Other than the legislative and judicial battles women face, I feel grief over the climate of fear and harassment under which so many women, especially young women, live.

Talk to a young woman who has played video games online in a predominantly male environment. Ask a young woman in the tech industry about her experiences with gatekeeping, the process by which men in the industry seek to limit women’s access and forward progress.

How many times have I heard the terms “locker room talk” and “boys will be boys”? I’ve heard it from family members; I’ve heard it from the man who is now the president.  

I recognise now that words like those have turned my grief to anger. I know that anger makes many people around me uncomfortable, including some family members. I return to those original words:

“Grief trapped in the heart becomes anger.”

For me, the key is trying to free the grief trapped in the heart that has turned to anger without capitulating to those who seek to control women. To paraphrase Shakespeare, therein lies the rub.  

The key lies in activism. The two times I’ve marched, I’ve felt some of the anger release, being surrounded by others who are experiencing the same grief. Writing and sharing my views in progressive media unclenches a bit of that anger.
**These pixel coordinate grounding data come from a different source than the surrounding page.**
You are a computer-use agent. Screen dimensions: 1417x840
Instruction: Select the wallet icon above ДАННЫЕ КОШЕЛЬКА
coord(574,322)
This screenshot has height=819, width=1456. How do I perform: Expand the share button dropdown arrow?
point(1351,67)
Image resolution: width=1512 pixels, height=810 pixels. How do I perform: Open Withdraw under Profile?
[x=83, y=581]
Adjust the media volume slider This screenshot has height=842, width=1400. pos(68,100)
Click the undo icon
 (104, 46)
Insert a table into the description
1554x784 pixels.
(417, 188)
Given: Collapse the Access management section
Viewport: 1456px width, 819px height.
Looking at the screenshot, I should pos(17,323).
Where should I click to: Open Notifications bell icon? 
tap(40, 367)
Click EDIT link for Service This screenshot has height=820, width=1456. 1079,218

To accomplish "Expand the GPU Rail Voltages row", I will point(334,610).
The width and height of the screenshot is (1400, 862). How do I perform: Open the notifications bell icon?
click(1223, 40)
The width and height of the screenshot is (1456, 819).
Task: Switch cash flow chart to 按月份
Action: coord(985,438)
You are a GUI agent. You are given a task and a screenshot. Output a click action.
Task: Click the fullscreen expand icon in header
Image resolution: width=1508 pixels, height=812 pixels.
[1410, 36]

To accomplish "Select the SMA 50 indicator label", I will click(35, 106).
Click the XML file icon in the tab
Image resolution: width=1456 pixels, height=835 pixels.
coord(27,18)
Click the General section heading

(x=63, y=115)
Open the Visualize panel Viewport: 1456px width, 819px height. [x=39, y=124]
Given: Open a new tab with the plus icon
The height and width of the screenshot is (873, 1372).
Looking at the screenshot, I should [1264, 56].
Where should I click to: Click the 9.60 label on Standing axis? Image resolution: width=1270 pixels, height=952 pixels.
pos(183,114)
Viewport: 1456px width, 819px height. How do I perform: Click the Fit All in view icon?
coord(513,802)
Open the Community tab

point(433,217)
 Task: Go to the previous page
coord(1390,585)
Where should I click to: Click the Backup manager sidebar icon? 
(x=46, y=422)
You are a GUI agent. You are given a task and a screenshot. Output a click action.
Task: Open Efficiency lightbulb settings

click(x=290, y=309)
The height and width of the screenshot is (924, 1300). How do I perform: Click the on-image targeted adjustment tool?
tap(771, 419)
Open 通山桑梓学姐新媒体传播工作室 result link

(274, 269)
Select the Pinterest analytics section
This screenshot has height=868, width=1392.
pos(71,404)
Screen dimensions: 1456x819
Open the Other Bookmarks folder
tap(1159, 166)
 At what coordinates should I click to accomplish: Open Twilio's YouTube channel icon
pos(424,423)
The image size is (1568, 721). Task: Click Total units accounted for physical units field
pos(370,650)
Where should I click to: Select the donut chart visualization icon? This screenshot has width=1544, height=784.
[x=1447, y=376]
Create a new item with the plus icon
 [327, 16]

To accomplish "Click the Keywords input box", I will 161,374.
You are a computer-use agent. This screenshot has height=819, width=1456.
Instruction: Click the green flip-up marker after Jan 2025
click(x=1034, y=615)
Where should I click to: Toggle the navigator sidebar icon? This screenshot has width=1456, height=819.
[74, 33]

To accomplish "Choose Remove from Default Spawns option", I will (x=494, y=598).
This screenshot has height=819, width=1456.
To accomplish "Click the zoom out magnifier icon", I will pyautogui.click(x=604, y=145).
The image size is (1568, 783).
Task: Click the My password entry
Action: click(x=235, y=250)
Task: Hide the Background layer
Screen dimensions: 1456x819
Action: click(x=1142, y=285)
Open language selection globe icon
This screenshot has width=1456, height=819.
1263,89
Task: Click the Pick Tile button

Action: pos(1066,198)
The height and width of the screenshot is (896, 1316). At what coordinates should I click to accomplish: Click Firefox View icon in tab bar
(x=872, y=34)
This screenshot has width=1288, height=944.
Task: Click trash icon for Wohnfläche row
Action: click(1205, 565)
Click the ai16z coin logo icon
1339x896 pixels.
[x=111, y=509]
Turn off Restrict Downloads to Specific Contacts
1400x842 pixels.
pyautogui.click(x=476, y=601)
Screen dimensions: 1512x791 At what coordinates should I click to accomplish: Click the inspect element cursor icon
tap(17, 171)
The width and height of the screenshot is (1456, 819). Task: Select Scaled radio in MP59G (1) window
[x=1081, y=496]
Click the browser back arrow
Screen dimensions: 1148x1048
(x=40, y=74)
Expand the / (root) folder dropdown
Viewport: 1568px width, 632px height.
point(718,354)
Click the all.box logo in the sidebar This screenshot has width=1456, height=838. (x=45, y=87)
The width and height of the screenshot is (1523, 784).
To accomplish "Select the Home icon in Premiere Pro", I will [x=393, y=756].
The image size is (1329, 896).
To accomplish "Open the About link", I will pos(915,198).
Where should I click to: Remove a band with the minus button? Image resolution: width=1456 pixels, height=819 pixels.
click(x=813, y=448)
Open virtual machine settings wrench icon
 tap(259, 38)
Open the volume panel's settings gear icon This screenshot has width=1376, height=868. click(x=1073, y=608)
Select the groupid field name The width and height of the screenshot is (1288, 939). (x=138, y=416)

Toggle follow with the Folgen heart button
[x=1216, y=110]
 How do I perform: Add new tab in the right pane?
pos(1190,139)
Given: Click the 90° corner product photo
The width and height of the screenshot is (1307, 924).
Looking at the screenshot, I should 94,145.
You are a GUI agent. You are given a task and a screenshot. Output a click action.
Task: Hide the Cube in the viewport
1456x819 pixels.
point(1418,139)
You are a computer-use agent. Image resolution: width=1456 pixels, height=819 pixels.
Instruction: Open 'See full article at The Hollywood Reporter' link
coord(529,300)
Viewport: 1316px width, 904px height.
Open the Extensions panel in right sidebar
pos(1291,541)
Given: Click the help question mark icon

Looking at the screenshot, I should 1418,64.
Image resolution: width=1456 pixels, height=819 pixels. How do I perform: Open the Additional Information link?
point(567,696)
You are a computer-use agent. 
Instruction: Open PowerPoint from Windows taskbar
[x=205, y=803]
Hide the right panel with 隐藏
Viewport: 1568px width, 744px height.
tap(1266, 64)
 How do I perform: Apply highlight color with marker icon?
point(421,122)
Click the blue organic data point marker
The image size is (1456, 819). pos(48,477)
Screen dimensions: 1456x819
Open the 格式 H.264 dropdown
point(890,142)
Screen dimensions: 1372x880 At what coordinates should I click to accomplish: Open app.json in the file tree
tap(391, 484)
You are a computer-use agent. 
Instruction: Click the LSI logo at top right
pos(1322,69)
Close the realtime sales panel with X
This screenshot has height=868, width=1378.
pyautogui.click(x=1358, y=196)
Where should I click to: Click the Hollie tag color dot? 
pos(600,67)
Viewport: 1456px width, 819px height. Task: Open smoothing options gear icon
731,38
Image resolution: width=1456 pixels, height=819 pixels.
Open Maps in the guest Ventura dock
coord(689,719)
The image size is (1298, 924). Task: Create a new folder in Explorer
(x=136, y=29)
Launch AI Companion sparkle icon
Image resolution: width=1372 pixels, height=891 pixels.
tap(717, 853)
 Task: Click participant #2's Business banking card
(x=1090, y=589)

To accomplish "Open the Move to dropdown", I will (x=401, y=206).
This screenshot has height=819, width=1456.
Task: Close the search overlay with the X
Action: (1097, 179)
I won’t pretend the anger is going away. The anger will likely stay until as voters we can make some changes during mid-term elections or, if we must wait that long, the presidential election of 2020. But speaking out serves as a release valve for that grief and anger. A release valve is preferable to just allowing the grief to continue to harden and swell into anger, even if the release valve makes others uncomfortable.

One of my favorite sayings which, due to the events in Charlottesville has been all over the Internet, “If you’re not outraged, you’re not paying attention.”